Her working days are arduous, generally 15 hours long, and she’s been living this life since leaving Bury’s Holy Cross Sixth Form College (she thought for six months) to play patricidal, patio-rearranging, pre-watershed-same-sex-kissing, Beth Jordache in Brookside in 1993.
Twenty-five years on, she seems busier than ever and just as high-profile with her latest drama, The Girlfriend Experience, exciting further lascivious tabloid attention on account of its lesbian sex scenes. Plus ça change, as they don’t say in Bury.
She has a rigorous regime to sustain her, details later, so when it comes to downtime she makes no apologies for going all-in.
‘When we were shooting Marcella,’ she recalls, ‘I would stay in bed for the weekend, I couldn’t do anything.
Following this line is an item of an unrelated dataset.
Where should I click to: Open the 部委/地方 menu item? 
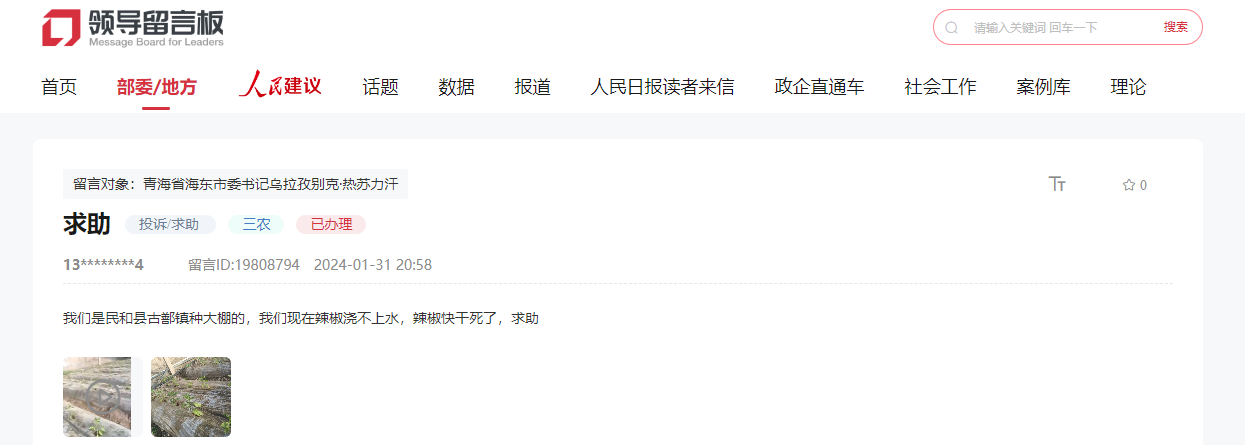[x=157, y=87]
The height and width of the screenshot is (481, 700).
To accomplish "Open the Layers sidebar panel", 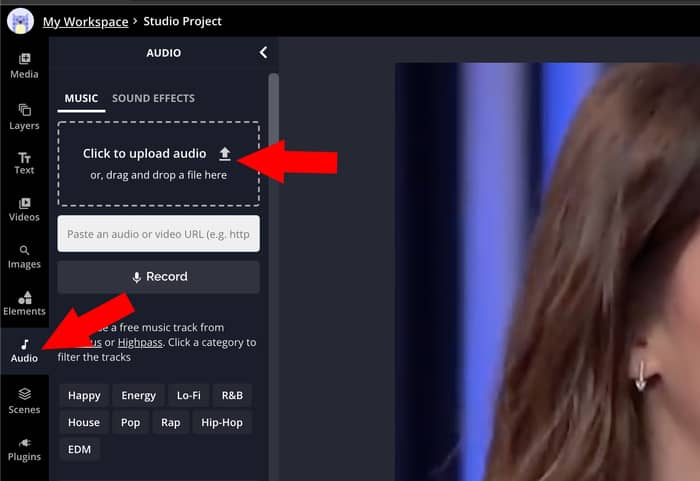I will point(24,117).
I’d say to Gracie [her 12-year-old daughter with former partner David Thewlis] ‘Do you fancy a pyjama day today?’ And she’d be like ‘No, no that’s fine’. Deliveroo became quite a good friend.’
‘If they hadn’t done that, I wouldn’t be doing this’
Her route into performing was music rather than acting, with her father, Des, an accomplished folk guitarist, the inspiration.
‘There was always performance in our family,’ she recalls of her Rochdale upbringing. ‘We were Irish and very musical. I’d go into my living room and there would be 10 musicians sitting around.’
Anna doesn’t play an instrument, although she’s delighted her daughter appears to have inherited her dad’s aptitude for the guitar, but she’s always sung.
From choirs and musicals, via the encouraging words of her school drama teacher, she found herself at Oldham Theatre Workshop three nights a week and all day Sunday.
She recognises that for her mum and dad – ‘the absolute opposite of pushy acting parents’ – this was a big commitment.
‘They were the taxi and so they couldn’t have a glass of wine,’ she remembers. ‘If they hadn’t done that, I wouldn’t be doing this.’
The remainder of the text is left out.